In other countries, some laws and policies are now targeting the consumer, following the “Nordic solution” which bans prostitution but prosecutes its customers rather than sex workers (notably in Sweden). While this approach improves the legal treatment of some sex workers, it also attempts to interfere with and shut down the trade itself, and many sex workers still oppose this. However, from the point of view of countries such as the US, Australia, and other democratic countries with high levels of income, targeting the customers has a special suitability to contesting trafficking since the exploited are mostly women and children from the developing world while the consumers are often first-world men. According to some accounts, only 10% of all trafficked people worldwide come from industrialized nations yet 50% of worldwide profits are made in industrialized nations. Asian countries have the highest total number of persons trafficked for sex, but Europe is the top destination for traffickers, and the US is one of the ten countries identified as having the most profits.16 Thus in terms of redressing the problem, a number of activists, not all of whom are abolitionists, support the prosecution of consumers of services from trafficked people as it targets the male privilege of first-world individuals who tend not to see themselves as contributing to a problem like trafficking, in spite of their implication within it. Longitudinal research of the impact of this approach will be needed to provide more conclusive proof of its effects on demand for the sex industry.
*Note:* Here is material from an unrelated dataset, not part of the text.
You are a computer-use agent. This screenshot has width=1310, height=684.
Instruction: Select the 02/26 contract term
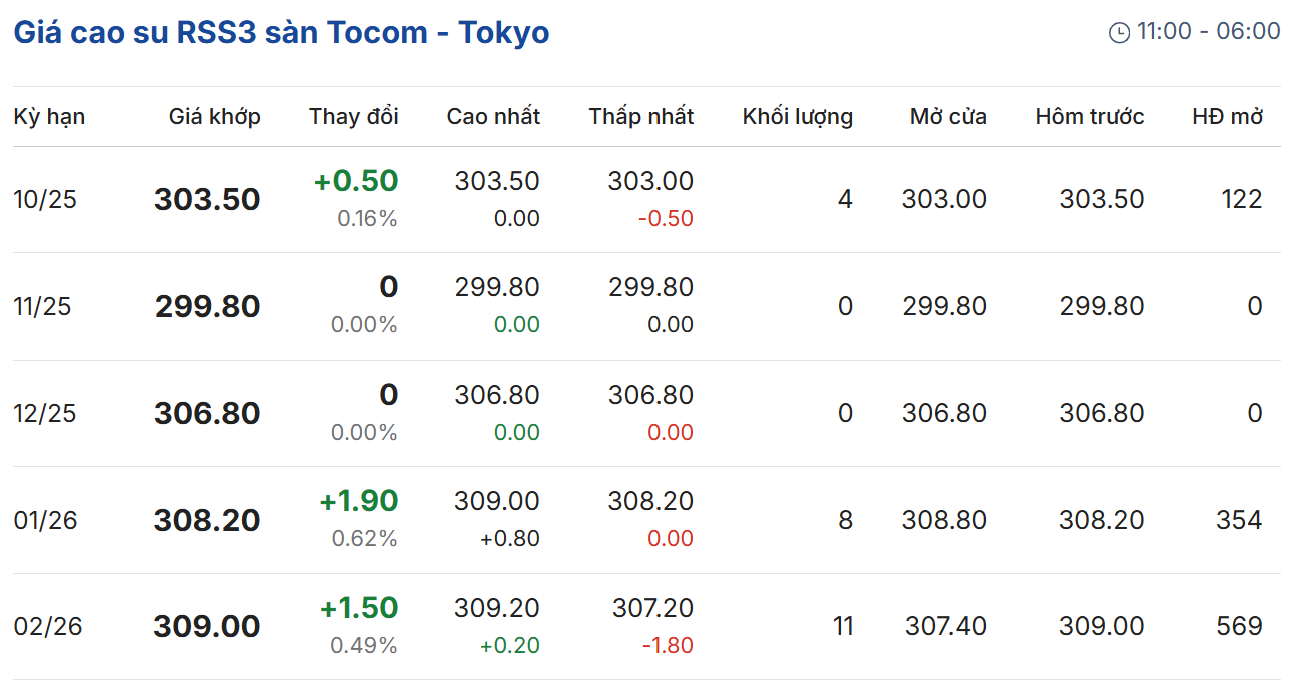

The human trafficking predicament becomes further complicated when we turn to issues of migrant labor in this time of global flows. Women are heavily affected by the flexibilization of low-wage labor in service and informal economies such as domestic, care, and sex sectors. As Rutvica Andrijasevic writes in Migration, Agency and Citizenship in Sex Trafficking (2010), “The demand for low-wage labour in the service sector, which is both gendered and racialized, encourages women’s migration and represents an alternative economic global circuit.”17 However, the benefits of such cross-border mobilization are not equally distributed. The condition of undocumented migrants was worsened when the Netherlands became the first EU country to legalize prostitution (in 2000). While the Dutch parliament acknowledged prostitution as a commercial activity subject to the same labor regulations and occupational guidelines as any other sector, undocumented migrant sex workers were not entitled to any of the new rights or protections. Andrijasevic points out: “In legalizing the work of EU nationals while keeping the work of non-EU nationals illegal, the sex sector followed the larger pattern of opening up markets and labour in Europe to the EU citizens and severely restricting the labour mobility of non-EU citizens.”18 In addition, Andrijasevic, puts yet another spin on this situation—she regrets the discouragement of eastern European women from making the cross-border journey, not as trafficked women, but as women who might seek their own advancement. She argues that anti-trafficking campaigns “equate women’s informal labour migration with forced prostitution and indirectly encourage women to stay at home.”19 According to her, this reinforces traditional notions of womanhood, the gendered division of labor, and consolidates the old exclusions of women from the world outside the home.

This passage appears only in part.